There are many ways to prune and train tomatoes.  Different methods and approaches lead to different growth responses and tomato forms.  The truth is, you don't have to prune your tomatoes at all!  Tomatoes that go unpruned, though often unruly, will produce many and delicious fruits.  That being said, I am a proponent of light pruning early on which leads to a form which keeps later fruit off of the ground.

At the “axis” of each lateral tomato branch, small buds or “suckers” form.  These suckers grow into vegetative branches and will not bear fruit in the life of the tomato.  For this reason, I like to “thin” or pinch out suckers on the bottom 8-12” of all of my plants.  After that, I let my tomatoes run wild (within their cages).  This selective pruning of suckers involves minimal effort and leads to a tomato plant which bears its fruit on intermediate and higher branches where fruits are safe from rodents and from rotting.

Pinching out suckers

Pinching out suckers

Finally, we should all consider our approach to irrigation for tomatoes.  Tomatoes evolved in climates where irrigation was not a sure thing, and for this reason, they are remarkably resistant to water deficiency.  That is not to say, however, that they should be stressed.  During most of their life, and especially during their time of vegetative growth, they like regular deep waterings.  They suffer from having their roots saturated so provide adequate intervals between deep waterings.  

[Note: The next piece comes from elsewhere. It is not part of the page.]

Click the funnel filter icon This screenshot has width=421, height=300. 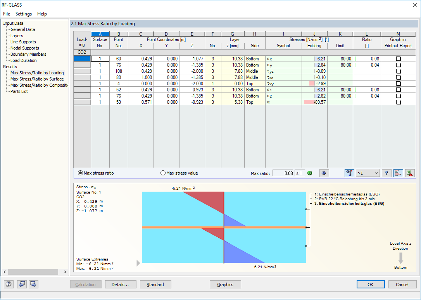pyautogui.click(x=386, y=173)
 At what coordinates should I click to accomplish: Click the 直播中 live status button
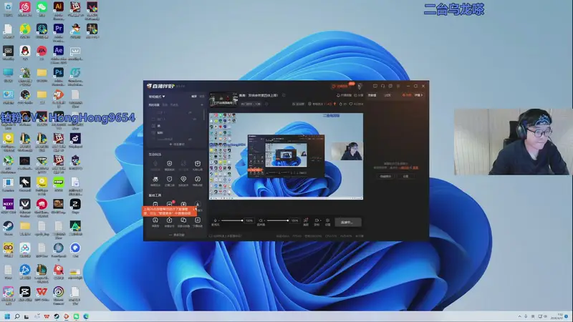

When tomatoes begin to set their fruit, their water needs change markedly.  At this time watering quantities and intervals should be reduced significantly.  Denying your tomato plants the water that they desire will encourage them to shift from their vegetative stage to their reproductive stage and will actually speed up their process of setting and maturing fruits and getting you tomatoes!

Many farmers in more arid climates "dry farm" their tomatoes, never irrigating them, and letting their deep roots tap into ground water to sustain them.

Many farmers in more arid climates "dry farm" their tomatoes, never irrigating them, and letting their deep roots tap into ground water to sustain them.

Reducing irrigation close to harvest time also reduces the moisture content in the fruits and concentrates their sugars making for much more flavorful and less mealy tomatoes.  Also, deep watering during fruiting causes sudden H20 uptake by the plants and often leads to cracking and exploding fruits.  So as counter-intuitive as it may be, take it upon yourself to be very spare with your irrigation during fruiting.


WHEN TO PLANT: May 1st - June 15th or when night time temperatures are consistently above 50 degrees

LOCATION: Sunniest warmest place you got! North of smaller vegetables to avoid shade effect.  Excellent grown in 5 gallon pots on patios or against south facing walls with reflective heat.

PLANTING METHOD: Deep! Snip out lower 30-40% of lateral branches and bury stem up to 1st remain branch to encourage new root growth and support future top growth.

FERTILITY: Fertilize at time of planting with balanced organic vegetable fertilizer like E.B. Stone Organics Vegetable and Tomato Food.  Fertilize again lightly at time of fruit set.

PHYSICAL SUPPORT: Support each plant with a sturdy tomato cage or other trellising system (Keeps plant from falling over and setting fruit on the ground.  maintains airflow.)

PRUNING AND TRAINING: Unnecessary but can help in establishing intended form.  My approach: Pinch out “suckers” that appear on lateral branches in first 8-12” of growth. (Keeps plant from setting fruits close to the ground where they can rot)

IRRIGATION: Water regularly during vegetative growing period.  Once fruit begins to set reduce water to light watering 1-2 times/week (Helps stimulate fruit production and maturity and concentrates sugars in fruits.)

Hopefully you now have all you need to select, plant, tend, and harvest your own tomatoes!!  Once you enjoy your own home-grown tomatoes, you will never go back to the grocery store in search of these precious fruits!  Knowing that you are growing your own tomatoes, I can now say with real conviction, Happy Summer!!!